In a career with the federal government, he soon realized the importance of starting early as well as researching the finance world. Although finances may seem a little boring at first, we highly recommend spending some time learning about investing too because you can learn how to be comfortable in the years ahead.

Towards the beginning of the 1990s, he started to invest in stock mutual funds because he recognized the long-term benefits despite the short-term declines. Over time, he bought magazines and studied all the information available. As his knowledge improved, he started to assess the most profitable markets and where his money would be best positioned. From these humble beginnings and not really knowing where to start, he earned over one million dollars by the time he retired. No matter how late you think it is or how much you think you’ll have to contribute, you can take advantage of the TSP calculator online and work out a plan that allows you to reach your goal by retirement.

Biggest Mistake – In this day and age, the biggest mistake people make is thinking that their goal is unattainable. With this mindset, it definitely won’t be attainable because you aren’t even trying. Even if mathematics is your weakest subject of all, the only thing you need to understand is compound interest; the longer you leave your money to accumulate, the more money you have at the end. Just as in many other areas of life, you need to consider the three D’s; determination, discipline, and direction.

Key Lessons – Using lessons from the millionaire and various experts, we first suggest developing a plan before then sticking to this in the long-term. Since both stocks and bonds experience short-term dips, they will recover in the long-term, so it doesn’t pay to be hasty. This being said, you should be willing to create a portfolio of both stocks and bonds, and this combination is called ‘asset allocation’. As your circumstances in life change, you should look to increase/decrease your tolerance of risk accordingly.

After investing, drop the ‘investment news’ apps and just forget about the market for a while.

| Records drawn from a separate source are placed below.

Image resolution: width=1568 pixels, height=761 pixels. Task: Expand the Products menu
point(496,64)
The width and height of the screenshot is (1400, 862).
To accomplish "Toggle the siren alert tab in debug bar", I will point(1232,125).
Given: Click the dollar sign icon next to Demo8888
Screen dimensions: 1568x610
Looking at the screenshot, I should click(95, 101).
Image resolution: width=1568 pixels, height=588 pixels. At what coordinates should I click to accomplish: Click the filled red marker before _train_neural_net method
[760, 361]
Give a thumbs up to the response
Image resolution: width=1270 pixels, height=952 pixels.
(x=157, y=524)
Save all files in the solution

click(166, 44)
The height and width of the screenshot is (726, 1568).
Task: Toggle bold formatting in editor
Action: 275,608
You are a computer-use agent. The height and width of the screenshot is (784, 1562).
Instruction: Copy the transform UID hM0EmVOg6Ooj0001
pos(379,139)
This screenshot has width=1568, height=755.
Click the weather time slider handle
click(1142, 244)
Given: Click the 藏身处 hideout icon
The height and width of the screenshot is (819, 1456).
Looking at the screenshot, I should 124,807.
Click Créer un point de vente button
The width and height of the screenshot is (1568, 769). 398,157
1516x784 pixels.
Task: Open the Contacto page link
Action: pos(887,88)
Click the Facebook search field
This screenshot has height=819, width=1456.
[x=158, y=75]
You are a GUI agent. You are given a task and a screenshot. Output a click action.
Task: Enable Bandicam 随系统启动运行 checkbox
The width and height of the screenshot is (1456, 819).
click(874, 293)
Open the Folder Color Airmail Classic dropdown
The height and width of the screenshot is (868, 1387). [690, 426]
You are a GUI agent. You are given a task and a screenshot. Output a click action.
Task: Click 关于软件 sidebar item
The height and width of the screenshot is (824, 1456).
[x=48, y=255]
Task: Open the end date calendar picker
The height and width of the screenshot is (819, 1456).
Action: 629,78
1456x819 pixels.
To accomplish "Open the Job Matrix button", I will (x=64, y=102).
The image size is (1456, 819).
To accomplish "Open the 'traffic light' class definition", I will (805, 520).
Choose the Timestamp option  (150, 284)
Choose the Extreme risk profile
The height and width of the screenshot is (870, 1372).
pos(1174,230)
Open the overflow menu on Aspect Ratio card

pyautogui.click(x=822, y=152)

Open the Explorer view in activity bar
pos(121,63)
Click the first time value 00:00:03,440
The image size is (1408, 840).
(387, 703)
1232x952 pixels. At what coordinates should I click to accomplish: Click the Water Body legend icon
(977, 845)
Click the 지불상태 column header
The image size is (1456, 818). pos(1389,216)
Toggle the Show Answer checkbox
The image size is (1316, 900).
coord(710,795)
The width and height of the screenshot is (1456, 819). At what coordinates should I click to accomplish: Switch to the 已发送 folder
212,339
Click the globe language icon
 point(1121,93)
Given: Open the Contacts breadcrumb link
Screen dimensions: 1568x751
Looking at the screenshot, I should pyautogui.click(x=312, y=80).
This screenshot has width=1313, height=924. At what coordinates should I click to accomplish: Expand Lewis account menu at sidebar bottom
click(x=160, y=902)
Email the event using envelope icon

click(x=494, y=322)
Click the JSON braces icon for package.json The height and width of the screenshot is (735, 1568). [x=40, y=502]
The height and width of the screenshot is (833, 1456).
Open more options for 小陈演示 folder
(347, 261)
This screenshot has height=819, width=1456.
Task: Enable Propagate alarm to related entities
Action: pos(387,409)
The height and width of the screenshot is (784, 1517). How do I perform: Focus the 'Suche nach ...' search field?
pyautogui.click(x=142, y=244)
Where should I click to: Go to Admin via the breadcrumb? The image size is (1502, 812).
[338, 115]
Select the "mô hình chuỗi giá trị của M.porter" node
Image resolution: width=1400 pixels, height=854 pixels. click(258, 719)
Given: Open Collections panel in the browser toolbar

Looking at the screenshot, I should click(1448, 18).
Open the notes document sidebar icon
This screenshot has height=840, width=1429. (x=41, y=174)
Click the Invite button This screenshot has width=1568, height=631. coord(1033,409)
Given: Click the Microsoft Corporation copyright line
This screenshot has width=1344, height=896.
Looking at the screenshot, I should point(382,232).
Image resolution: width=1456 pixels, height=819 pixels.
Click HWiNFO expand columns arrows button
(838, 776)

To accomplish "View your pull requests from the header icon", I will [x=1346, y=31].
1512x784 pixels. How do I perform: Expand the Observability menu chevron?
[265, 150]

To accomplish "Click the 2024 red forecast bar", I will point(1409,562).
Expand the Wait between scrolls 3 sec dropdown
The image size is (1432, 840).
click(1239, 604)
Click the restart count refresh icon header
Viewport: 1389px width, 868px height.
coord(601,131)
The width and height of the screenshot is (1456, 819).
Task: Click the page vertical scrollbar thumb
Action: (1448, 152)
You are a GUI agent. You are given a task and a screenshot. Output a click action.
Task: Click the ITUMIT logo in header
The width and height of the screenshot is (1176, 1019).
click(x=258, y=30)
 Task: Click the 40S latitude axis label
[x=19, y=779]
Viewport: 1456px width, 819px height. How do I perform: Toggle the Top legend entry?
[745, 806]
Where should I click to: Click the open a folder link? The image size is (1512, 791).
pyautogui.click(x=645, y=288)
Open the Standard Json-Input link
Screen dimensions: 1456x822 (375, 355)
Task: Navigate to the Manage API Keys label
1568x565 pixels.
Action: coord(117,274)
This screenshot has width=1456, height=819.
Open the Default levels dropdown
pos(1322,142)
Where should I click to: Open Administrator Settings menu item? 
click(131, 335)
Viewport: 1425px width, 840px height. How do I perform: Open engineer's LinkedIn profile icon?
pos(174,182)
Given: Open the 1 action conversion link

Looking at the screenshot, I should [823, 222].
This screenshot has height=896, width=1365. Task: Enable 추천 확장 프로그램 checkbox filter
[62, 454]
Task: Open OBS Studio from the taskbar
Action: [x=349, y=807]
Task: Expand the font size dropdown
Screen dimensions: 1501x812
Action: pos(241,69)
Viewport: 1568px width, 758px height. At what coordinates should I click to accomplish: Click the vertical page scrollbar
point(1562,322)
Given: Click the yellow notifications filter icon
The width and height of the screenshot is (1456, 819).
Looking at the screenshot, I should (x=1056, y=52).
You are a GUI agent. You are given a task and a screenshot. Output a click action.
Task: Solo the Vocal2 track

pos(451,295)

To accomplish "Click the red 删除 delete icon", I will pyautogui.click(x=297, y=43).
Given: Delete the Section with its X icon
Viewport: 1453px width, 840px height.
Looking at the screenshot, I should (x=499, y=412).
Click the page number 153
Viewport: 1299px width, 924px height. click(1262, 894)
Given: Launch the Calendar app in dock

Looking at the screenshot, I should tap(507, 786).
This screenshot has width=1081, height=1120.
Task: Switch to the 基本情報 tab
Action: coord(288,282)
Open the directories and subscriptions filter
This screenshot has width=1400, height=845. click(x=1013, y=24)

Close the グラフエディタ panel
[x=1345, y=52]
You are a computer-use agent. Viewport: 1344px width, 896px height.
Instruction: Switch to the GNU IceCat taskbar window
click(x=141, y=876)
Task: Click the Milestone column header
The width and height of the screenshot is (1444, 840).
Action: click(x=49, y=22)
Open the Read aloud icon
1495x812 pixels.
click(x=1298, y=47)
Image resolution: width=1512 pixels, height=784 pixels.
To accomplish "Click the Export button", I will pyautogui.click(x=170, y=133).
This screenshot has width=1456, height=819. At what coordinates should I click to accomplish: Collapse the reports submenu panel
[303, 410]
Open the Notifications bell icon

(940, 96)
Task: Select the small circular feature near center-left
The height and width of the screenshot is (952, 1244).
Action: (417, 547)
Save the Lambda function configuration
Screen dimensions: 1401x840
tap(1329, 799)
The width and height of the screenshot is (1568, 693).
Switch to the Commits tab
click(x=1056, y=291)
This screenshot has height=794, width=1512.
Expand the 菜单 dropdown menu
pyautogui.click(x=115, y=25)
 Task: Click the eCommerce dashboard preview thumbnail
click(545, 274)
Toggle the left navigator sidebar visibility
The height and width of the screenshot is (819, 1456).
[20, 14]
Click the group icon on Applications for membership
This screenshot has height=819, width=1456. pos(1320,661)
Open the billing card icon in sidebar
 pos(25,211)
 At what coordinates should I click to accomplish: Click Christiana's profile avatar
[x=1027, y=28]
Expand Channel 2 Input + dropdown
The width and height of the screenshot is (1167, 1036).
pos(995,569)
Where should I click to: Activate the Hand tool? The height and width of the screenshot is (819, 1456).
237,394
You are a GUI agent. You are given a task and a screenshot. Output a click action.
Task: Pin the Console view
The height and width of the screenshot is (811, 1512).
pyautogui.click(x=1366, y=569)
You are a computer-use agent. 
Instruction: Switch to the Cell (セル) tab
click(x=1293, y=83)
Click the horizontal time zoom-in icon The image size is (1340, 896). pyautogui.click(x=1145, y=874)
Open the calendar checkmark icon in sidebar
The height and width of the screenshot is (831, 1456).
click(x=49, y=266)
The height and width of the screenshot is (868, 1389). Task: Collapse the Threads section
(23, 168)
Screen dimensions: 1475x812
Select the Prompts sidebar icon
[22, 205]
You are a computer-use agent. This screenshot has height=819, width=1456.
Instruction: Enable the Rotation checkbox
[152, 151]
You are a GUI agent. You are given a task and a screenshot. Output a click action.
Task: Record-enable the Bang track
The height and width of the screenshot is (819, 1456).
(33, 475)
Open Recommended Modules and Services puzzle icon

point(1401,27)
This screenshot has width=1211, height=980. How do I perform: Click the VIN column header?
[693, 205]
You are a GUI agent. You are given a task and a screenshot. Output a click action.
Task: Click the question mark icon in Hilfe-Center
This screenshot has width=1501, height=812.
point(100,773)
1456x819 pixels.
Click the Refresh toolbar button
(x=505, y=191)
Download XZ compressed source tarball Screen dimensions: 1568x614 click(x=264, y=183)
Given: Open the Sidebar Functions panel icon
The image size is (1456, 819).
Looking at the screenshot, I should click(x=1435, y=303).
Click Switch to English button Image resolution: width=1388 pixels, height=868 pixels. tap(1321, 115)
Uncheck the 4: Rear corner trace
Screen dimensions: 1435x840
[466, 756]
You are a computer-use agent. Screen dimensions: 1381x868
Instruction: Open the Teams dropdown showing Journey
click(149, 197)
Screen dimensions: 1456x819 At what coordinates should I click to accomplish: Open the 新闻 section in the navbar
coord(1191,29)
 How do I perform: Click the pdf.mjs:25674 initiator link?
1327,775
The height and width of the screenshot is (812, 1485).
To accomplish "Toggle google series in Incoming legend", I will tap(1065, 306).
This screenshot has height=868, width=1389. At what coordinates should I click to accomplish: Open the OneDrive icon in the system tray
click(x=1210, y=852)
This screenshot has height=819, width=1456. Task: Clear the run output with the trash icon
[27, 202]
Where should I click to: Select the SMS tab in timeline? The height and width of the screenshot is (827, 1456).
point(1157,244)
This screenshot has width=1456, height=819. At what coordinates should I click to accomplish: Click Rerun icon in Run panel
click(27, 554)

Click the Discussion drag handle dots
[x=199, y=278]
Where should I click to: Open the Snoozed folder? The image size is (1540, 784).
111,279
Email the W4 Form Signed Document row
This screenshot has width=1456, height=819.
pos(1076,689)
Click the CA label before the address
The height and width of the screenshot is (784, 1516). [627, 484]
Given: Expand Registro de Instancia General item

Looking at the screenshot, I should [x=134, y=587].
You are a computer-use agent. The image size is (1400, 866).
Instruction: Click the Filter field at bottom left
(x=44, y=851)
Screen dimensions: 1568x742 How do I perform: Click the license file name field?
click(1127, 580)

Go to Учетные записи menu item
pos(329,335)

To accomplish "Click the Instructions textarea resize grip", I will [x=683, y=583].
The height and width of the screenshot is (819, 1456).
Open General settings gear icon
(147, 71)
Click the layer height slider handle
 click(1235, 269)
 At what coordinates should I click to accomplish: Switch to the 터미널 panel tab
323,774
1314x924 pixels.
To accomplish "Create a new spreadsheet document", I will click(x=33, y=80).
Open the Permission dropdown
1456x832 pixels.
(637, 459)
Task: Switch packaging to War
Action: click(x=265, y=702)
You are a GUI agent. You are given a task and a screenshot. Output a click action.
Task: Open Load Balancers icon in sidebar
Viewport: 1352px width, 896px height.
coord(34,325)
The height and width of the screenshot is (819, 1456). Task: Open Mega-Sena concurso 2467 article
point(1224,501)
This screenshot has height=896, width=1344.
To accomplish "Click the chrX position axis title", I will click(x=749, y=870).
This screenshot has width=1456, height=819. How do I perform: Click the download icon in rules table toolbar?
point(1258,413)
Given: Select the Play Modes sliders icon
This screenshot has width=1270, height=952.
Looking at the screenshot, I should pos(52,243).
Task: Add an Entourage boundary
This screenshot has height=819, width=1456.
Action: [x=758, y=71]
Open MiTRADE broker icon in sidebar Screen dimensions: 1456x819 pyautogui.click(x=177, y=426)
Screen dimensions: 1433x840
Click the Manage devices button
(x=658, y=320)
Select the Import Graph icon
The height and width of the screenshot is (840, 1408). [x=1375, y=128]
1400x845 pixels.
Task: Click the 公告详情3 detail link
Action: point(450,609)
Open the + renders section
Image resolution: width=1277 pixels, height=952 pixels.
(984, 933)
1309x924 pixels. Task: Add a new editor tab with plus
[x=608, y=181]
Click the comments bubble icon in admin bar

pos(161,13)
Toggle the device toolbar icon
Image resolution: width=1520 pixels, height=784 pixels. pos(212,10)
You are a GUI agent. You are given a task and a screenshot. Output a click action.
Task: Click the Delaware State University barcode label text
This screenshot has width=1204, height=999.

Considering you’re in it for the long haul, there’s no need to panic just because the experts are telling you to withdraw. While short-term investors will follow the advice, you need to keep your head and trust the cyclical nature will turn things your way before withdrawing years down the line.

In fact, you should actually look to extend your portfolio when the prices are low because you aren’t looking for a short-term profit. With the prices down in the gutter, you benefit when they start to increase once again. Over time, you should combine large company US stocks with foreign stocks and US bonds. With a TSP, you’re allowed this sort of freedom, and you can keep adjusting the proportions as the years go by.

If you feel as though your TSP is in a strong position, you can also look into the idea of investing outside of the TSP. For example, some holdings are not available within the TSP including foreign bonds, international small company stocks, and emerging market stocks and bonds. If you’re looking for something really different, you can even move into commercial properties with Real Estate Investment Trust (REIT) shares.

Finally, we also suggest keeping your eye on actively-managed funds because you will come across some experienced managers who look after some diamonds. Rather than just looking towards those at the top of the market, look for the managers who exceed expectations year after year. If a manager has delivered outsized returns over a fifteen year period, it shows that they’ve worked in the highs and lows of the market and still managed to return well. Furthermore, another interesting factor is how important their services are to the fund. If they have a large stake in the fund themselves, they’ll want to see it perform long into the future.

Summary – No matter how far you are into your career, there is no greater time to invest in your retirement than right now. Even if you need the support of a finance manager, there’s nothing wrong with receiving a little help. If you take advantage of the TSP calculator today, you can calculate how much you need to invest to reach your goal!